Usually, a boyfriend, father or uncle who shouldn’t be allowed to open the hood, has been pulling wires, replacing sensors and filling the driver’s head with nonsense like: You need a flux capacitor. That’s a dealer item, which is code for I don’t know what the fuck I’m doing.

“Okay. I’ll check it out and see what I can do.”

After work I gave the Sebring’s gas cap a twist, then opened the hood and looked for obvious problems. I checked the air filter and as many vacuum hoses and lines as I could reach. Everything looked okay on the surface. I gritted my teeth, plugged my scanner into the data port, turned the key on and hit the button to pull the trouble codes. The scanner read COMMUNICATING WITH VEHICLE, then NO CODES FOUND. I started the engine and waited for the dash lights to clear. The MIL wasn’t on. I drove the car around for about ten minutes. It was fine. Sometimes I get lucky. I went back into the store and handed Malory the keys.

“The light’s off”

“What was the problem?”

“I don’t know. I checked it out and the car is okay.”

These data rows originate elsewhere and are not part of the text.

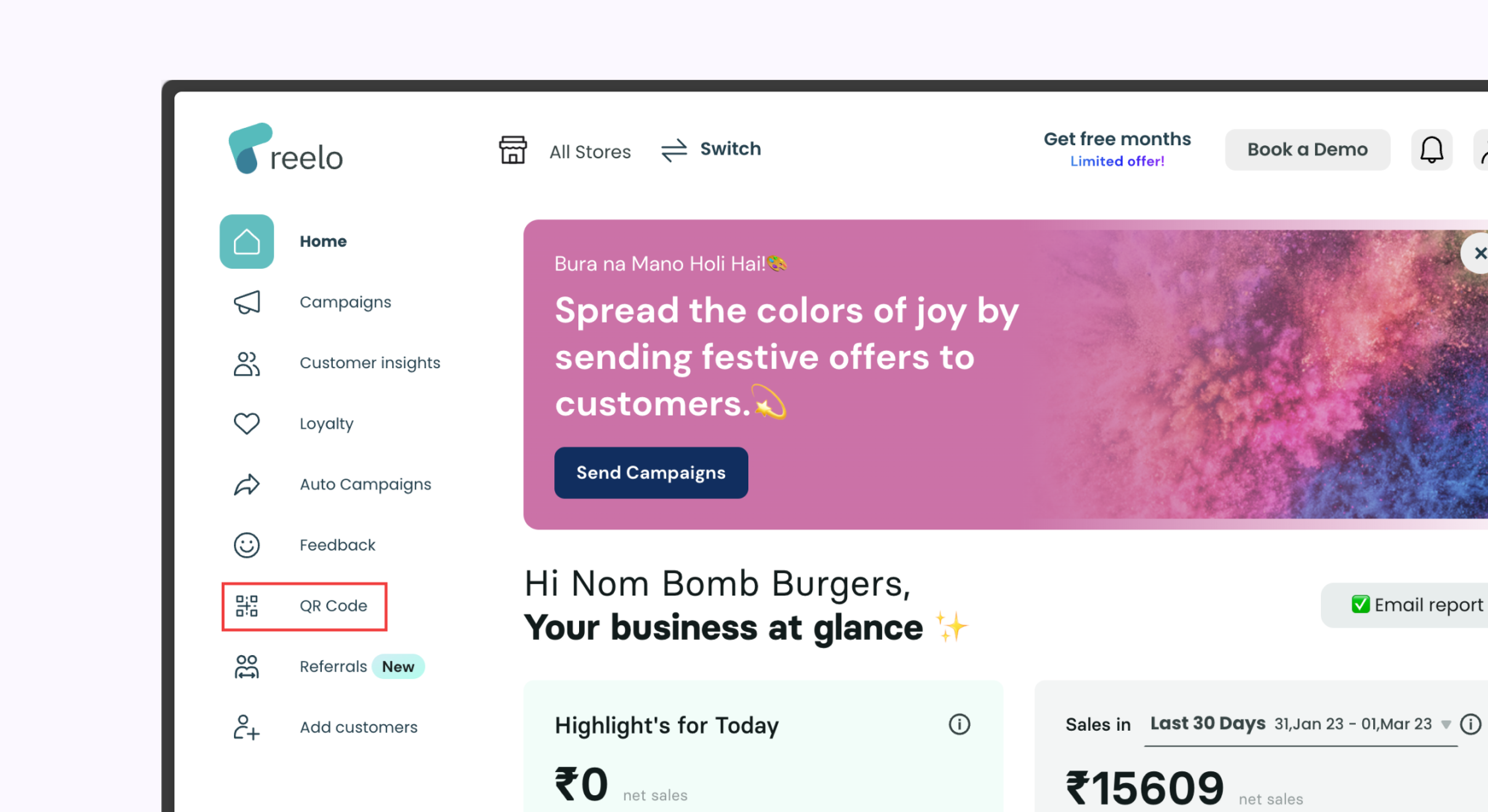This screenshot has width=1488, height=812.
Task: Open the Get free months offer link
Action: point(1117,149)
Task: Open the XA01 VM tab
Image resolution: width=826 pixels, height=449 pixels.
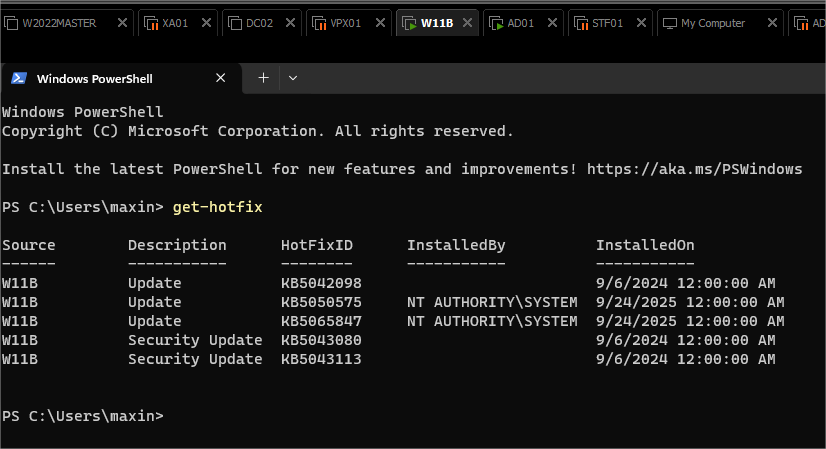Action: [174, 23]

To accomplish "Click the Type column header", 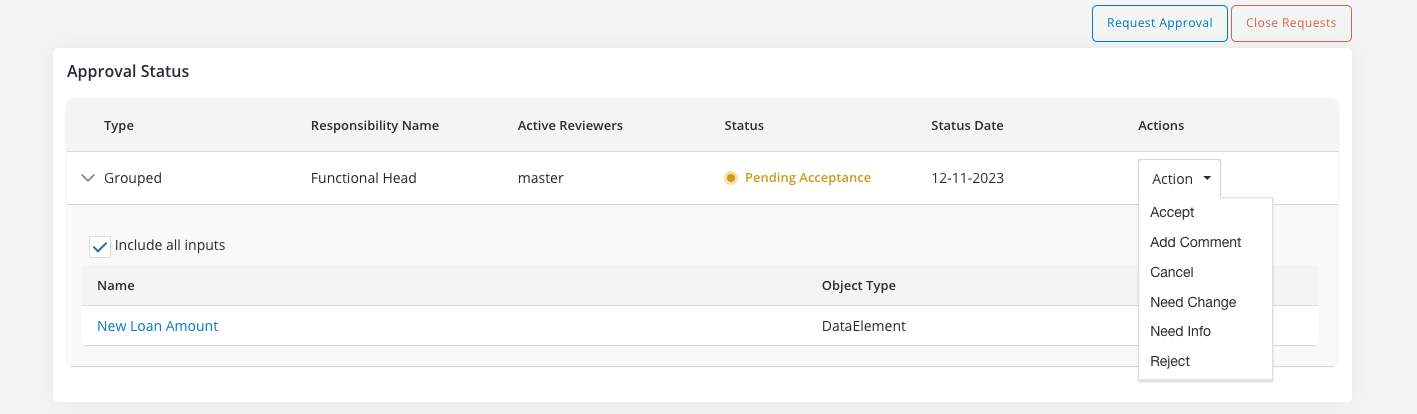I will 119,126.
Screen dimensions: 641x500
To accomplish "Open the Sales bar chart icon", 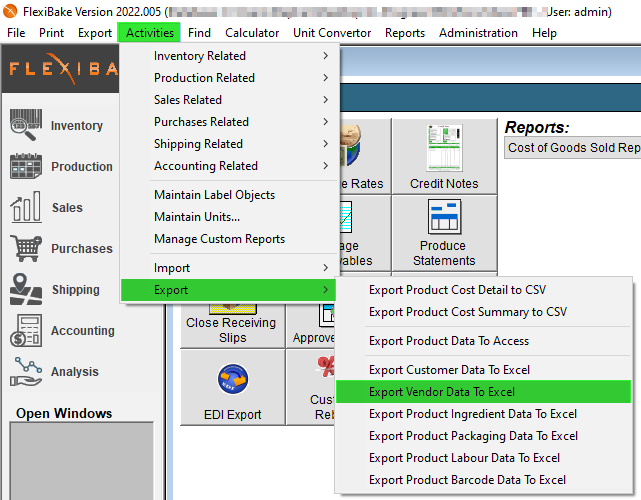I will pyautogui.click(x=26, y=207).
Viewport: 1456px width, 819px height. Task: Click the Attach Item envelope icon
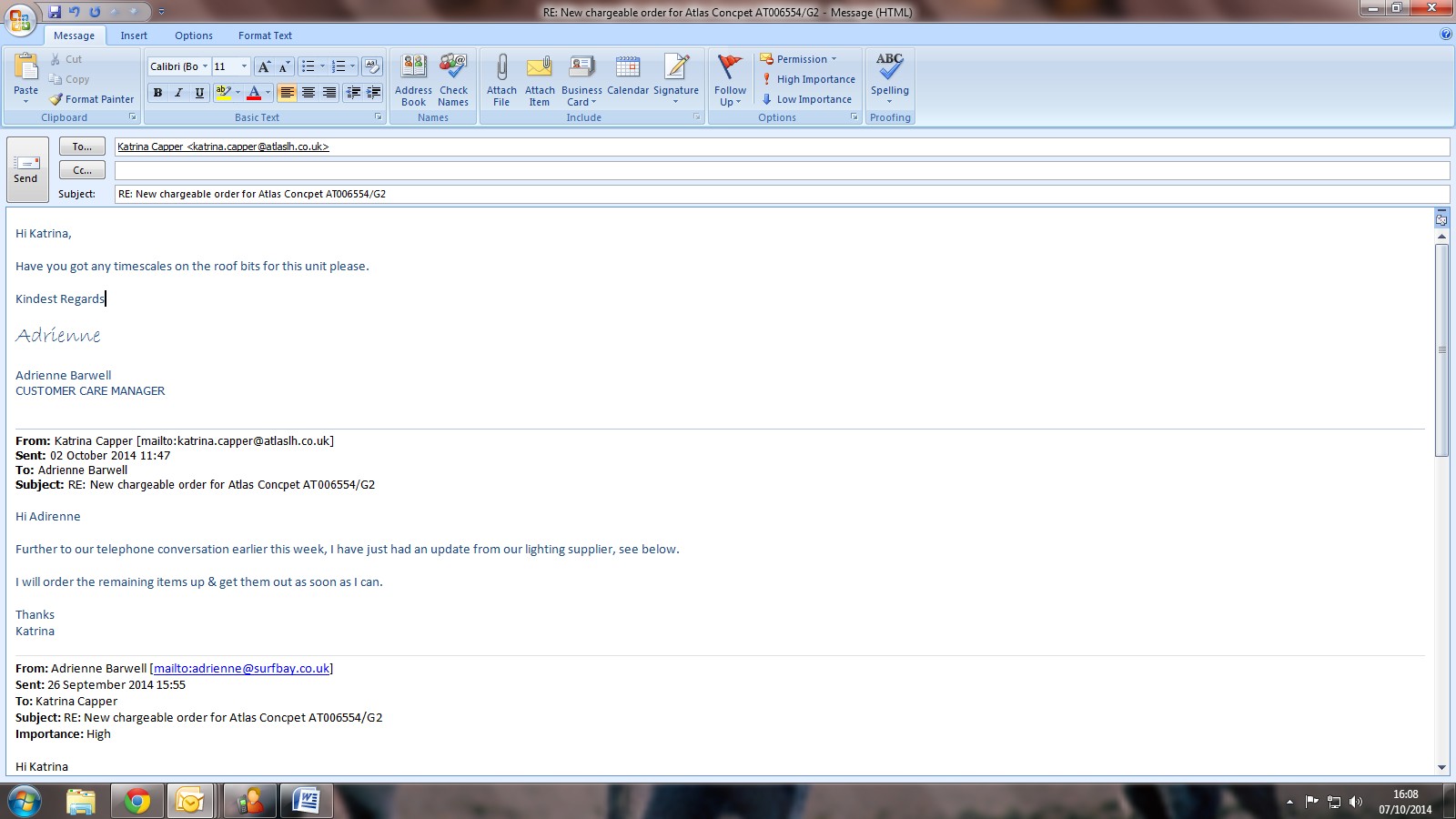[540, 67]
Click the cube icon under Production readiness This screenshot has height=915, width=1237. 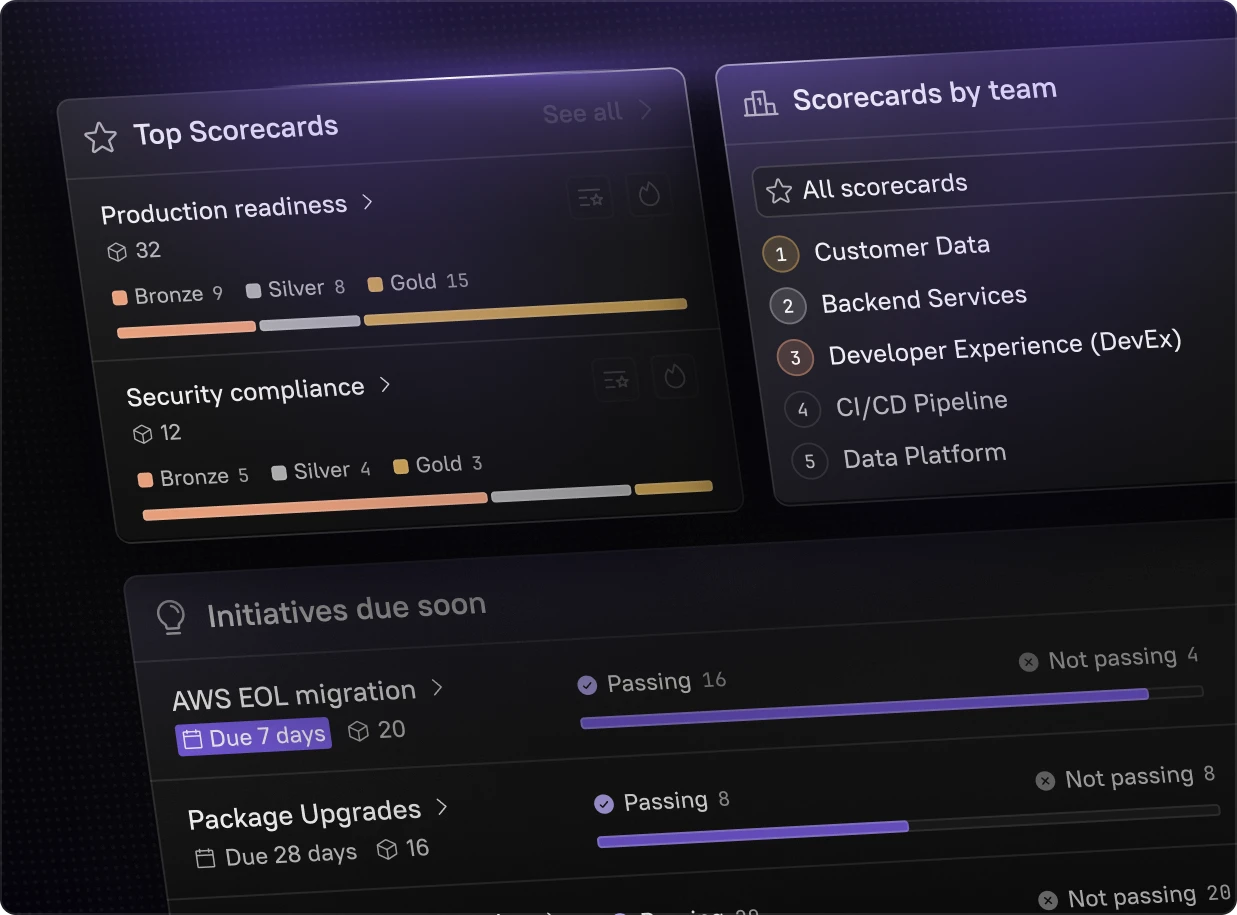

She smiled. Her eyes fluttered. She leaned forward with her palms on the low counter and her back arched. Her breasts pushed the FU symbol out like it was a sign from luck-heaven.

“That’s great! How much do I owe you?”

“Well, nothing. I didn’t actually fix it. I don’t charge for no results. Drive the car for a couple of days to make sure the light doesn’t come back on, then get the emissions test. It’ll pass if the check engine light isn’t on.”

“Can I get you anything? Would you like coffee? Water?”

I was so relieved that I didn’t have to crawl around on the monkey-puzzle that her car should have been, that all I could think about was getting out of there while I was ahead.

“No thanks. Maybe one of these mornings you can buy me coffee.”

“Deal. Thanks! How about a couple of lottery tickets?”

She handed me two one-dollar scratch off cards and a quick-pick for Mega Millions. I didn’t win shit.

When I saw a new sticker on her license plate, I stopped in for a free cup of coffee. The store was empty except for Malory and me. She came from behind the counter and gave me a big hug.

“You’re a miracle worker,” she said.

I smiled, thinking it was worth the risk of working on that car just for the hug. I drank my coffee as we talked.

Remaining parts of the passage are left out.